Graeme Kemkes Ryerson University

Almost all cop-win graphs have a universal vertex

A cop and a robber take turns moving from vertex to vertex on a graph. We say the graph
is *cop-win* if the cop has a strategy to land on the same vertex as the robber
eventually. We show that the proportion of cop-win graphs having a universal vertex
(i.e., a vertex adjacent to all other vertices) tends to 1 as the number of vertices
grows large.

Joint work with Anthony Bonato and Paweł Prałat.

Andrew MacFie Carleton University

Counting words by number of occurrences of a pattern

Given words $\sigma$ and $\tau$ over an ordered finite alphabet, where $\tau$ is called
the *pattern*, an occurrence of $\tau$ in $\sigma$ is a subsequence of $\sigma$ that
is order-isomorphic to $\tau$ — that is, a subsequence of $\sigma$ equal in length to
$\tau$ such that the relative order of two elements in the subsequence is the same as the
relative order of the corresponding elements of $\tau$. For example, all length 3
subsequences of $\sigma=1234$ are order-isomorphic to $\tau=123$.

Not much is known about the number of words of length $n$ from an alphabet of size $k$ with $r$ occurrences of a pattern for general $r$. For two pattern families, I will present a recurrence followed by an asymptotic expression for this quantity.

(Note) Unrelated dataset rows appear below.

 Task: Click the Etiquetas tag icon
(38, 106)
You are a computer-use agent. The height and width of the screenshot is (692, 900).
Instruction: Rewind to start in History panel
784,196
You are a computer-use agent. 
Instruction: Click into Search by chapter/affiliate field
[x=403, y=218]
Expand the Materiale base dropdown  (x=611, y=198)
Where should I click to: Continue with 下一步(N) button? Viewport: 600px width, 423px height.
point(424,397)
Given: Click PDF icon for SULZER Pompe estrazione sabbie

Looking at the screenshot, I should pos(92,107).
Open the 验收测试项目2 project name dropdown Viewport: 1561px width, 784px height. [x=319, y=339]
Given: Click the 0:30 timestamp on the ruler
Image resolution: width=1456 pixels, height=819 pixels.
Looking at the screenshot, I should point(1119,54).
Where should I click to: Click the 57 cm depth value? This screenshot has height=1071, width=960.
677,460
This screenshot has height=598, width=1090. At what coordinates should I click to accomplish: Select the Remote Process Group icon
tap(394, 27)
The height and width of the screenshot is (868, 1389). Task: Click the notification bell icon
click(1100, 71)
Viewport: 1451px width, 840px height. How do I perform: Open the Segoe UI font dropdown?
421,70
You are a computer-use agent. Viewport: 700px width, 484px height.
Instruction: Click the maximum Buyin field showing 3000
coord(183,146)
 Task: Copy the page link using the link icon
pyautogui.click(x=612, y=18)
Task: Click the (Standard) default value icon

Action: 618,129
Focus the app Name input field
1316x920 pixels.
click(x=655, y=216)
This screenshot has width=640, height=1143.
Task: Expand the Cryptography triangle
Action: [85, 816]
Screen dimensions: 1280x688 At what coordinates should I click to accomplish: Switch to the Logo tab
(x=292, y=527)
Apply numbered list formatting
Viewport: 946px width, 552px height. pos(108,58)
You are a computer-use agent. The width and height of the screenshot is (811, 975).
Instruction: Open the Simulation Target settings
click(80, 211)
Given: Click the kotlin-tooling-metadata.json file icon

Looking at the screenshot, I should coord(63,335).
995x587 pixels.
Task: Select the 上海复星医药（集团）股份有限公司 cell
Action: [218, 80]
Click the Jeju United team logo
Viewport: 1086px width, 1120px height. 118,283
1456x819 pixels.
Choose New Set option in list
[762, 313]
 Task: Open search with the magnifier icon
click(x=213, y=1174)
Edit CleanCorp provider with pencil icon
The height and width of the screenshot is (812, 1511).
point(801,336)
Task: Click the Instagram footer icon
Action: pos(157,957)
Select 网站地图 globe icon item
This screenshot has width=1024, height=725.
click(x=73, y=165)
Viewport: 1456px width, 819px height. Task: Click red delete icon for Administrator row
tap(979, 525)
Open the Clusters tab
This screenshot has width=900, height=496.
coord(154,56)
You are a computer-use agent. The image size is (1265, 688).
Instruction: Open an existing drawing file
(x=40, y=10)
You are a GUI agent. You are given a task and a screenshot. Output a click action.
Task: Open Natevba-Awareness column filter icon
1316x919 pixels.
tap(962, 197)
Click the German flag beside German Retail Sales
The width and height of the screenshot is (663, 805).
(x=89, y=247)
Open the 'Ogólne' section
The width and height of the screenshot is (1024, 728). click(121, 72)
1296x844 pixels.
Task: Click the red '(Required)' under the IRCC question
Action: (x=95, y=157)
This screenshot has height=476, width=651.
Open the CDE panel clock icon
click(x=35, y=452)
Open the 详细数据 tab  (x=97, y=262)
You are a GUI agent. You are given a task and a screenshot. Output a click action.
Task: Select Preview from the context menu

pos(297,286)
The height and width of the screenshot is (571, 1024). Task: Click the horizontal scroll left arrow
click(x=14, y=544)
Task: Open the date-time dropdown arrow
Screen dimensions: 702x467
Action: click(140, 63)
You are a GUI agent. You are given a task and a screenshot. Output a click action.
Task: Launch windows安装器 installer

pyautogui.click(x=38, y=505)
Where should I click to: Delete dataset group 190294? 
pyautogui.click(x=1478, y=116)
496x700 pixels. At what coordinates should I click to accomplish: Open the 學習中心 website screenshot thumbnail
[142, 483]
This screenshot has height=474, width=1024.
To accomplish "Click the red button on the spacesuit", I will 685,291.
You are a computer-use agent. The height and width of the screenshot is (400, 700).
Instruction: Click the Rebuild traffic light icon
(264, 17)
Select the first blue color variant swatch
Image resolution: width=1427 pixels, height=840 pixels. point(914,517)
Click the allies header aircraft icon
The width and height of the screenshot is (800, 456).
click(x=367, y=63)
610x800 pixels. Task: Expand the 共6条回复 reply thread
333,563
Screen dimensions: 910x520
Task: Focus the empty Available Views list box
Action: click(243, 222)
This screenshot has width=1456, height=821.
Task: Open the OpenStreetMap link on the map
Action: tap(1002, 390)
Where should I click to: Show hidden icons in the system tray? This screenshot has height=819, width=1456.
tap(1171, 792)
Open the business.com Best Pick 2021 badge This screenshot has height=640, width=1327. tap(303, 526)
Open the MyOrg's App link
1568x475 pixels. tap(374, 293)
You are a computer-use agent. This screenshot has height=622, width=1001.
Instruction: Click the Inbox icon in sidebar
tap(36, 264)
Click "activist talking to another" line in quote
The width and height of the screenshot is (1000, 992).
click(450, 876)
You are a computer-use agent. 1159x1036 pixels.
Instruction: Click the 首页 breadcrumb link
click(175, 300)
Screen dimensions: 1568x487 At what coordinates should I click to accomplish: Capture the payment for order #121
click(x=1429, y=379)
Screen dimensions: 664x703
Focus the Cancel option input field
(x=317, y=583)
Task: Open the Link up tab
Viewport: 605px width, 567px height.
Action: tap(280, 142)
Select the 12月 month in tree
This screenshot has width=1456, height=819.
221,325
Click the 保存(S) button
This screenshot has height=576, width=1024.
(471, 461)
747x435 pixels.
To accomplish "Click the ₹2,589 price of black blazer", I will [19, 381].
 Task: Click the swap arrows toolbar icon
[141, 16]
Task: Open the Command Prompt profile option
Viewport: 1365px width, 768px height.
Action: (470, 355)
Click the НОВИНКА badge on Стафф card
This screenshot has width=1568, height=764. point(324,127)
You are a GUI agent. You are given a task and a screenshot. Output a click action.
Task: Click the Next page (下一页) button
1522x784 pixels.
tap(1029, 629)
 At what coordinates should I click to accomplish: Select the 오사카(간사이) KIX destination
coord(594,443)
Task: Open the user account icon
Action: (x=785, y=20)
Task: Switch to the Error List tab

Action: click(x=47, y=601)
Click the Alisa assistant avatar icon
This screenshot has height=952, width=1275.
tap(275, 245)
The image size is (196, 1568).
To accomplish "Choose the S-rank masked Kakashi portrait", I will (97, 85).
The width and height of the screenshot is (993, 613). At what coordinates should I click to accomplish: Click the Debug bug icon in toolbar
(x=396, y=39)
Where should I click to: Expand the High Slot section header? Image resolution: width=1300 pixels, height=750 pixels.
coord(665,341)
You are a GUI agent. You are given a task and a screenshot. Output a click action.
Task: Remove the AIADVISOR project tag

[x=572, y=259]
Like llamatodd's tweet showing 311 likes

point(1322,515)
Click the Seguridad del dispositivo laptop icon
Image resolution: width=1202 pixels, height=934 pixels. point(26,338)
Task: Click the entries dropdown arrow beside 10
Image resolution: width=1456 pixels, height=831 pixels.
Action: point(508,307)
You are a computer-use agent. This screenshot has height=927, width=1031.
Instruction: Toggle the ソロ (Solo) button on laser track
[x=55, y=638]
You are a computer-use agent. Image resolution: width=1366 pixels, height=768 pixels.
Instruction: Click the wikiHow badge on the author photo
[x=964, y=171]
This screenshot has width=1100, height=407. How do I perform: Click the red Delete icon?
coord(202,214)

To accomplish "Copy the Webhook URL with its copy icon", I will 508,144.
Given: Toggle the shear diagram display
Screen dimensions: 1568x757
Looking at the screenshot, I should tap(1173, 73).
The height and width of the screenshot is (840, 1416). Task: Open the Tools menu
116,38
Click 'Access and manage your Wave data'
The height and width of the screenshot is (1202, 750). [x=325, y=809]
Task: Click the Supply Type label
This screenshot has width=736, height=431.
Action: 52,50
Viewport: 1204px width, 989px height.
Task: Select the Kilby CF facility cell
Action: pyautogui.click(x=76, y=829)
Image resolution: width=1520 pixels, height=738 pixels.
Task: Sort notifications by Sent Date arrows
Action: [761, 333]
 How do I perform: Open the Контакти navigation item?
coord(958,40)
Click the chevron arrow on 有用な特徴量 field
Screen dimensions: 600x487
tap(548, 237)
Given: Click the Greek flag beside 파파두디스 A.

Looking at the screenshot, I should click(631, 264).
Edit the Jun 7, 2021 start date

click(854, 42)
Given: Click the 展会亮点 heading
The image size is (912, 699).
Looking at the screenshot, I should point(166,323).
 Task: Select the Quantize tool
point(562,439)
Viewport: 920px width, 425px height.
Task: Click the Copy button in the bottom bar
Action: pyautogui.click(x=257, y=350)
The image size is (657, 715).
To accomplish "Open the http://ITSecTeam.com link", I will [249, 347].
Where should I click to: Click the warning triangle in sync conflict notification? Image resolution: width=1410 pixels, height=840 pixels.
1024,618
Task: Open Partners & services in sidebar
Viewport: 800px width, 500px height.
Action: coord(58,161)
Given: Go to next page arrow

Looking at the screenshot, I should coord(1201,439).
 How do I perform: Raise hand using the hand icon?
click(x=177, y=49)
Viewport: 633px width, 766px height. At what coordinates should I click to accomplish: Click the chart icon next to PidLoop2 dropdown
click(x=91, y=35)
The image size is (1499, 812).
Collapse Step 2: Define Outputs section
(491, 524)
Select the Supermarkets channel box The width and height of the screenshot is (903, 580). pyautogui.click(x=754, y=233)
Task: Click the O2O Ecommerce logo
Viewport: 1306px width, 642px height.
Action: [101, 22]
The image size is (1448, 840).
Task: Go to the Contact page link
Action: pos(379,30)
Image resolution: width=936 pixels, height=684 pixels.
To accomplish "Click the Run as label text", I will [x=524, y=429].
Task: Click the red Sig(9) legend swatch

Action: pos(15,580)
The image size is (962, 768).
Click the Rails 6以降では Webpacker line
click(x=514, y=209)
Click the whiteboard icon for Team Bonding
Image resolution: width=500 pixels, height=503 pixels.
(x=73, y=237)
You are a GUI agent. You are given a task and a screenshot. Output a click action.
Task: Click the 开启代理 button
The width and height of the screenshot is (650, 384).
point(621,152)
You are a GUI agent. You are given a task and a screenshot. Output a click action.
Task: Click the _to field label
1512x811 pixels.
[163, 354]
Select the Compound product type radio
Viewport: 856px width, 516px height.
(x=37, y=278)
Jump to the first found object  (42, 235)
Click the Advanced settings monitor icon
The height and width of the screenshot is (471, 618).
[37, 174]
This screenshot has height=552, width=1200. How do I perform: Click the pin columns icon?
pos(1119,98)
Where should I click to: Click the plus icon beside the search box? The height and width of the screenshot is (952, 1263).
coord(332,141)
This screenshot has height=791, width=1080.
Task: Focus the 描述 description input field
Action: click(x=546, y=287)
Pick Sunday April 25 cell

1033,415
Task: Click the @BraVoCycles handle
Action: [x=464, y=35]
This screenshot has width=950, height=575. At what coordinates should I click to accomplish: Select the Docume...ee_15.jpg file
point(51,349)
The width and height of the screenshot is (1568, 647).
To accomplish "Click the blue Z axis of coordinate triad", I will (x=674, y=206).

Ben Seamone Carleton University

Graph colourings derived from graph weightings

Karoński, Łuczak, and Thomason conjectured that the edges of any graph having no $K_2$ component can be weighted from the set $\{1,2,3\}$ so that any two adjacent vertices have distinct sums of their respective incident edge weights. Their conjecture was inspired by the notion of a graph's irregularity strength, a well known graph parameter introduced by Chartrand, Jacobson, Lehel, Oellermann, Ruiz, and Saba. I will survey some variations on both the ``1,2,3-Conjecture'' and irregularity strength. In particular I will present a variation of the ``1,2,3-Conjecture'' which we have solved, as well as some new open problems which arise from our work.

Joint work with Dr. Brett Stevens

Craig Sloss University of Waterloo

A join-cut approach to the $(p,q,n)$-dipole problem

The $(p,q,n)$-dipole problem is a map enumeration problem arising in mathematical physics, specifically, in the study of duality between Yang-Mills theory and string theory. It is a refinement of the problem of enumerating embeddings of a loopless dipole in an orientable surface, which has been solved by working in the centre of the complex algebra generated by the symmetric group. The solution to the $(p,q,n)$-dipole problem does not lie in the centre of the group algebra, and thus, the character-based methods used to study map enumeration problems may not be used. This talk describes how a Join-Cut analysis may be used to study the $(p,q,n)$-dipole problem. A combinatorial argument describing how the addition of an edge to a dipole changes its face structure — i.e. by either cutting a face in two, or joining two faces to become one larger face — is used to determine a pair of partial differential equations for the generating series for $(p,q,n)$-dipoles. While a full solution to these equations is not yet known, there is a process, recursive in genus, for determining the solution for a given orientable surface. Moreover, the genus g solution may be expressed as a positive integral linear combination of a family of functions which is defined as a sum over compositions of a binary string.